▶ [PROBLEMI DA RISOLVERE]
(1) Traduci in inglese la seguente frase del testo mostrato: «Per evitare danni irreversibili alla vista, il paziente è stato sottoposto con successo a un delicato intervento di neurochirurgia mini-invasiva al Policlinico di Bari.»
(2) Rispondi alle seguenti domande in base al testo mostrato, indicando ogni risposta con la stessa lettera.
(a) Quanti anni ha il paziente operato?
(b) Chi dirige l'Unità operativa di Otorinolaringoiatria?
(c) Quanti interventi all'anno per patologie dell'ipofisi vengono eseguiti al Policlinico di Bari?
(3) Il tumore era benigno: secondo il testo mostrato, perché è stato comunque necessario operare il paziente?

▶ [TESTO MOSTRATO]
***

Ha iniziato ad accorgersi che la vista peggiorava progressivamente. Leggere era diventato difficile, il campo visivo si restringeva sempre di più e ogni giorno aumentava il timore di perdere definitivamente la vista e l’autonomia. A causare questi disturbi, in un uomo di 82 anni, era un tumore, un adenoma benigno dell’ipofisi di oltre due centimetri che, crescendo alla base del cranio, comprimeva il chiasma ottico, il punto in cui si incrociano i due nervi ottici.
Per evitare danni irreversibili alla vista, il paziente è stato sottoposto con successo a un delicato intervento di neurochirurgia mini-invasiva al Policlinico di Bari.
L’intervento è stato eseguito dal prof. Francesco Signorelli, direttore dell’Unità operativa di Neurochirurgia, in collaborazione con il dott. Paolo Berardi, dell’Unità operativa di Otorinolaringoiatria diretta dal prof. Nicola Quaranta, attraverso un approccio endoscopico endonasale. La tecnica consente di raggiungere l’ipofisi passando attraverso le cavità nasali, senza incisioni esterne, grazie all’impiego di una telecamera ad alta definizione e di strumenti chirurgici dedicati.
“Il tumore era benigno, ma gli effetti della compressione erano estremamente seri”, spiega il prof. Francesco Signorelli. “Senza un intervento tempestivo il paziente avrebbe perso progressivamente la vista. Nonostante gli 82 anni, era in buone condizioni generali e l’intervento rappresentava l’unica possibilità per preservare la funzione visiva.”
L’intervento è stato pianificato con sistemi di neuronavigazione ed è stato supportato da un innovativo sistema di ecografia intraoperatoria dedicato alla neurochirurgia, sviluppato nell’ambito delle attività di ricerca. Il dispositivo consente di orientare con maggiore precisione il chirurgo durante l’intervento e di verificare l’estensione dell’asportazione nei casi in cui le caratteristiche del tumore permettono una buona visualizzazione ecografica.
Dopo l’intervento il paziente è rimasto ricoverato per alcuni giorni per il monitoraggio post-operatorio. Il decorso è stato regolare e i controlli hanno documentato la completa decompressione delle vie ottiche e il recupero della funzione visiva.
“Al Policlinico di Bari – conclude il prof. Francesco Signorelli – eseguiamo oltre cinquanta interventi all’anno per patologie dell’ipofisi, prevalentemente di natura tumorale, sia in pazienti adulti sia pediatrici, utilizzando routinariamente la chirurgia endoscopica endonasale. L’elevato volume di attività, unito all’esperienza maturata negli anni e all’impiego delle più moderne tecnologie, fa della nostra Neurochirurgia un centro di riferimento per il trattamento delle patologie della base cranica e dell’ipofisi nel Mezzogiorno”.

***

▶ [ELENCO DEI DATI]
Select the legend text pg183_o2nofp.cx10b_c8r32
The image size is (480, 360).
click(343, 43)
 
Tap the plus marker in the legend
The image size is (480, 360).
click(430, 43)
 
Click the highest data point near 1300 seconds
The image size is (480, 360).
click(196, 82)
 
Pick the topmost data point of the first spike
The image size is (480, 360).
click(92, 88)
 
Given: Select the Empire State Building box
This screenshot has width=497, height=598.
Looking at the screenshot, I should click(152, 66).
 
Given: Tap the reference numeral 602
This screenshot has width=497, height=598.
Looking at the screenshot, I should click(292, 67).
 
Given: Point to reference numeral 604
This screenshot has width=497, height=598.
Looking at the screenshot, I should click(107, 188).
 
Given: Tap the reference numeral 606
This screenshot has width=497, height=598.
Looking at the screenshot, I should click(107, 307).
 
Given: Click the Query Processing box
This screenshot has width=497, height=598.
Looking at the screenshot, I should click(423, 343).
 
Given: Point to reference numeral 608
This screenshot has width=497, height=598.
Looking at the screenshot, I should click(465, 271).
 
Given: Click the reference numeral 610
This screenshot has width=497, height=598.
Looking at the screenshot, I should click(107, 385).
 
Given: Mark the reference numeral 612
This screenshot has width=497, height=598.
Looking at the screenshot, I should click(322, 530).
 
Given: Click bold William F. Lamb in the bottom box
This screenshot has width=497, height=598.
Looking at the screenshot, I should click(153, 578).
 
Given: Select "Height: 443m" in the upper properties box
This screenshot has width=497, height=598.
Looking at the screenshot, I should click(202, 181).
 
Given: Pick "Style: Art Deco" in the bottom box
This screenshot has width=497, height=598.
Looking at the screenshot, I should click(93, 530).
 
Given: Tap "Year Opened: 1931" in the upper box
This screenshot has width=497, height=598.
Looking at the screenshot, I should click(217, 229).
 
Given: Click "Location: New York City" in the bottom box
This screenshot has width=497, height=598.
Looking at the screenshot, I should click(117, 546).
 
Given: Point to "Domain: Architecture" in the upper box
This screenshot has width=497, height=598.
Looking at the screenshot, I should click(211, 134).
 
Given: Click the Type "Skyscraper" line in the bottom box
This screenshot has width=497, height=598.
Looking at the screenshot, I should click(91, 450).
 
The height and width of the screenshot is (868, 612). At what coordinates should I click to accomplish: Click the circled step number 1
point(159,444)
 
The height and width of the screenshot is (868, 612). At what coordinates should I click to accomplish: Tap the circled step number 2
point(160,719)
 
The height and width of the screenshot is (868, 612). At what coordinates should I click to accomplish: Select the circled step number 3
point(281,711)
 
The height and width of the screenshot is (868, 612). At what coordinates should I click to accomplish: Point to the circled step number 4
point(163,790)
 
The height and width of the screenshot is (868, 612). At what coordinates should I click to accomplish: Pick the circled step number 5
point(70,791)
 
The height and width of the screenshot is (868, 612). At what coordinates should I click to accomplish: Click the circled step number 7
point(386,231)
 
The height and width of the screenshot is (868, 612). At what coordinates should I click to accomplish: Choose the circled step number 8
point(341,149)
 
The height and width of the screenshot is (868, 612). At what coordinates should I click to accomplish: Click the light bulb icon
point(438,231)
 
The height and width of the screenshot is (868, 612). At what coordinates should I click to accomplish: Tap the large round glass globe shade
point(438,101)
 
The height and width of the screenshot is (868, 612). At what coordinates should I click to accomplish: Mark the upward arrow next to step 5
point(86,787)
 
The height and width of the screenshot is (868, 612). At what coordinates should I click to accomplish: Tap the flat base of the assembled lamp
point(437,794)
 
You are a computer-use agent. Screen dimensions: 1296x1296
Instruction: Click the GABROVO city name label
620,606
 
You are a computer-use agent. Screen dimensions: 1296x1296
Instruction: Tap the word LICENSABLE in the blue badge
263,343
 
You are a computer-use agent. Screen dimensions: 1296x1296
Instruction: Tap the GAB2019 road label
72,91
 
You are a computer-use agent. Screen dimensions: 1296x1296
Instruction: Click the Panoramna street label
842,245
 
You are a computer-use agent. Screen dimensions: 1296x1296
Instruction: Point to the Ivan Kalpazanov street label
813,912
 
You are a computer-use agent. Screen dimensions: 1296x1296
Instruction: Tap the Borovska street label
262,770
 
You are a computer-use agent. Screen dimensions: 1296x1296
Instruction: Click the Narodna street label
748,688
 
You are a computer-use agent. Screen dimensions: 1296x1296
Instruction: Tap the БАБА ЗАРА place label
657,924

***

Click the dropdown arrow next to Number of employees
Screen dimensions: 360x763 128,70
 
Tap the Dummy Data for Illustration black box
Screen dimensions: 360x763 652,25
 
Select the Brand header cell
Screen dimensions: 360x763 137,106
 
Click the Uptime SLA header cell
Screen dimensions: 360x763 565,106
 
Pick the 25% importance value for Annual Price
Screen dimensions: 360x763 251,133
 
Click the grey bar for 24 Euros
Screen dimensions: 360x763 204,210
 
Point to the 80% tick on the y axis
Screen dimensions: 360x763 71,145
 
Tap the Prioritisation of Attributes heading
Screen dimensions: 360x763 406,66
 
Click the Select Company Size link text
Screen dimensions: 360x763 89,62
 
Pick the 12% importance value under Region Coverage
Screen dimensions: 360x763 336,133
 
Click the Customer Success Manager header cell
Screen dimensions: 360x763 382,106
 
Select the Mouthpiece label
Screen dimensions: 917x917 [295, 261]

***

▶ [RISPOSTE SCRITTE]
(1) To prevent irreversible damage to his sight, the patient successfully underwent a delicate minimally invasive neurosurgical procedure at the Policlinico di Bari.

(2)
(a) 82 anni.
(b) Il prof. Nicola Quaranta.
(c) Oltre cinquanta.

(3) Il tumore, crescendo alla base del cranio, comprimeva il chiasma ottico e gli effetti di questa compressione erano estremamente seri. Senza un intervento tempestivo il paziente avrebbe perso progressivamente la vista, e l'operazione era l'unica possibilità per preservare la funzione visiva.